→ **Work instructions**
The answer is the first line of the listing and every line after it through the one containing "Task: Launch the Logic Analyzer", exact, with pictures removed.

→ **Data provided**

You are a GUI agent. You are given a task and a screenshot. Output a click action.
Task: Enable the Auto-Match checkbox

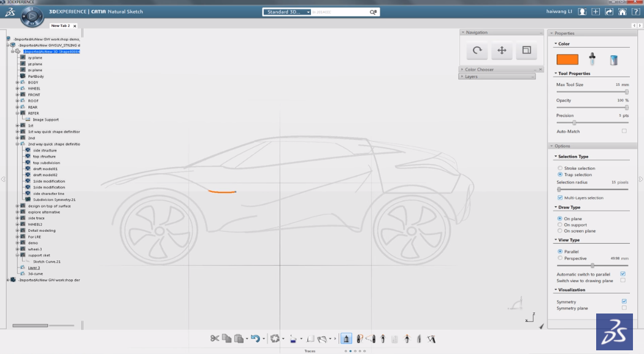[x=624, y=131]
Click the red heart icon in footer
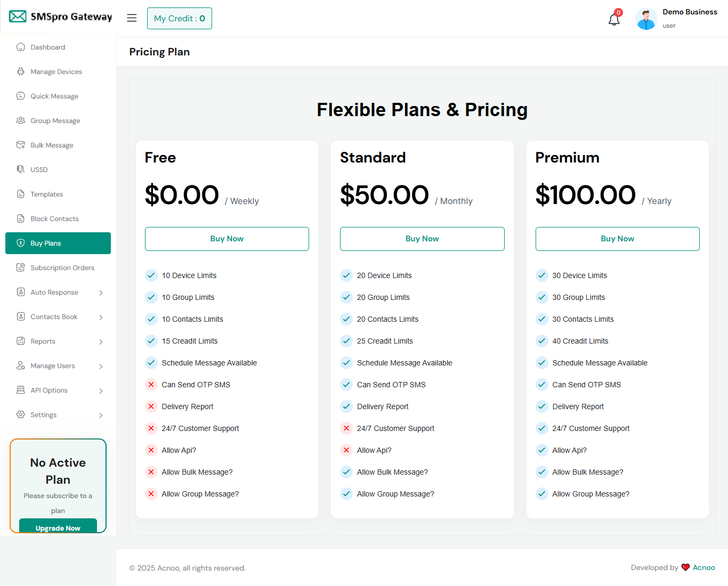728x586 pixels. pos(685,567)
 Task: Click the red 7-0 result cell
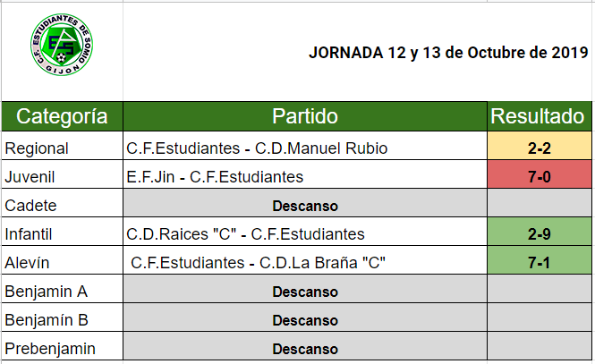[539, 176]
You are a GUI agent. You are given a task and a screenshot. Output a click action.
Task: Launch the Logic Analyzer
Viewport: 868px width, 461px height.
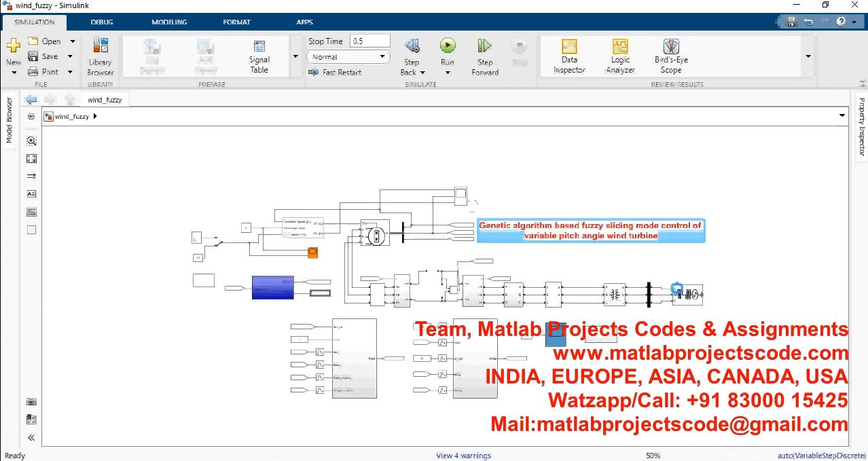pyautogui.click(x=620, y=56)
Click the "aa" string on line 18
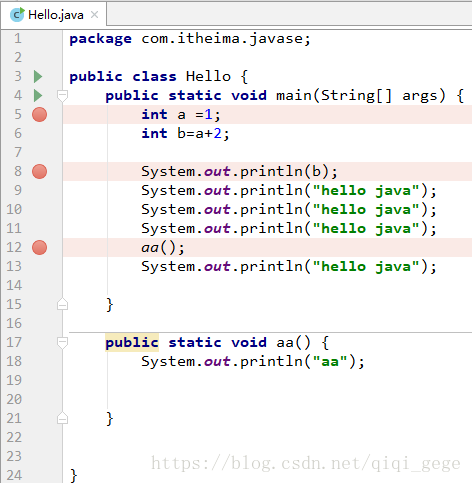 click(x=330, y=362)
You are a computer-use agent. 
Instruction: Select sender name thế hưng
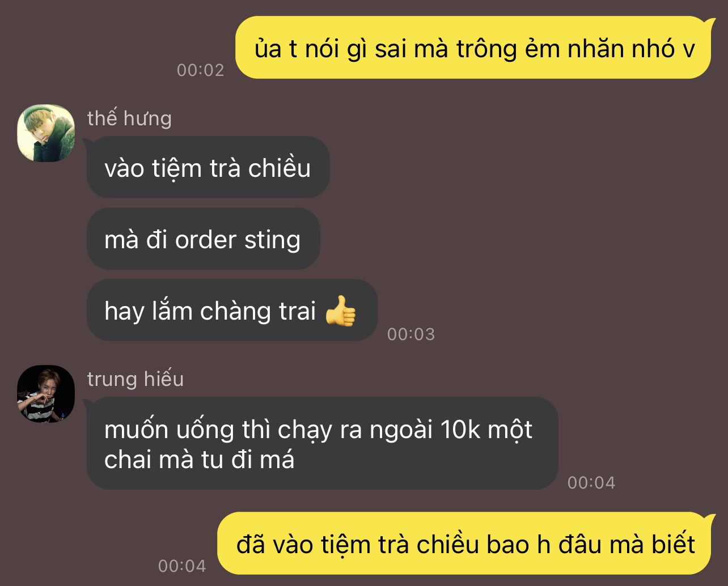pyautogui.click(x=129, y=118)
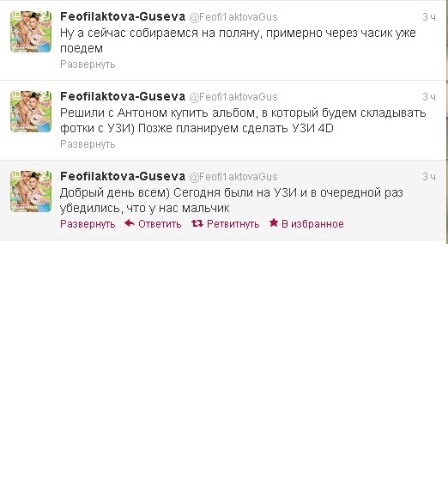
Task: Click the favorite star icon
Action: pos(274,222)
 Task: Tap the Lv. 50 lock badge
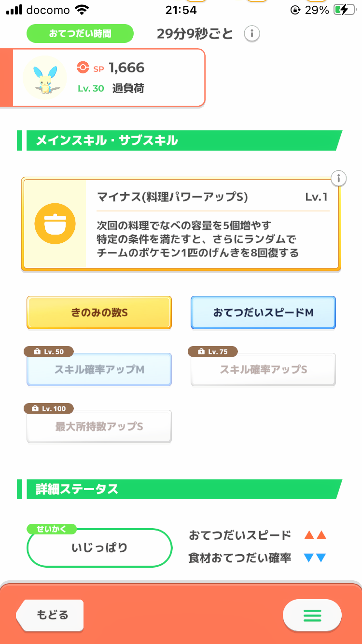pos(49,352)
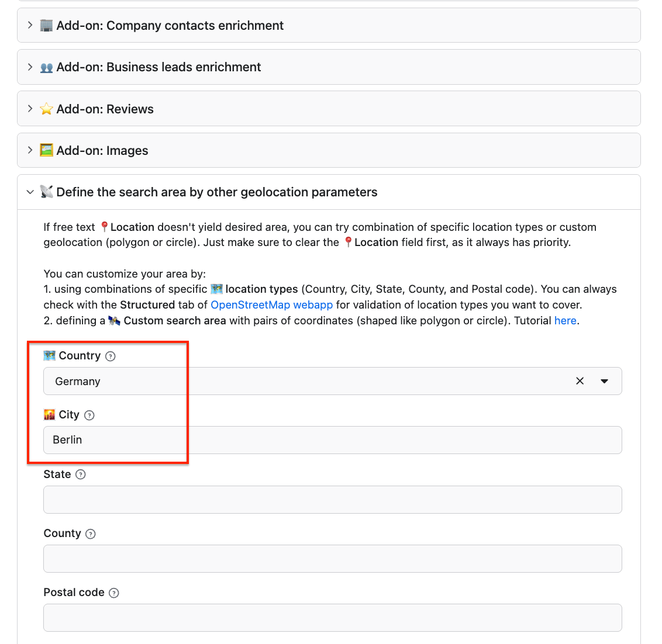Open the Country selection dropdown arrow
The image size is (662, 644).
pyautogui.click(x=605, y=380)
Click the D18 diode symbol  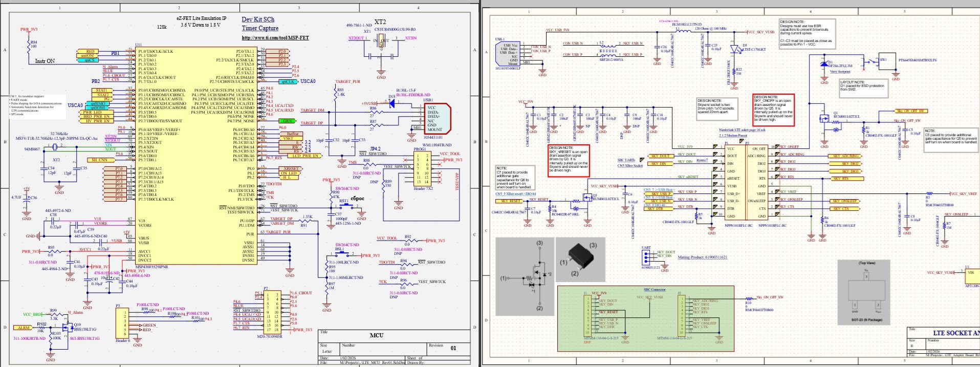point(392,103)
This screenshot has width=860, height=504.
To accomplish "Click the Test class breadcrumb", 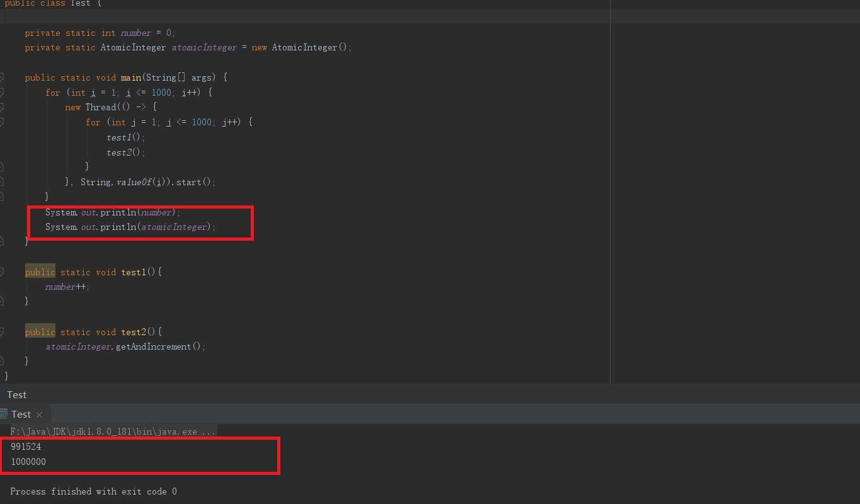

→ **Response for this exercise**
You are a GUI agent. You are given a task and a screenshot. Output a click action.
Task: Enable the Auto-Match checkbox

[x=624, y=131]
Click the red heart icon in footer
728x586 pixels. pos(685,567)
 Task: Click the red 7-0 result cell
[539, 176]
You are a GUI agent. You are given a task and a screenshot. Output a click action.
Task: Launch the Logic Analyzer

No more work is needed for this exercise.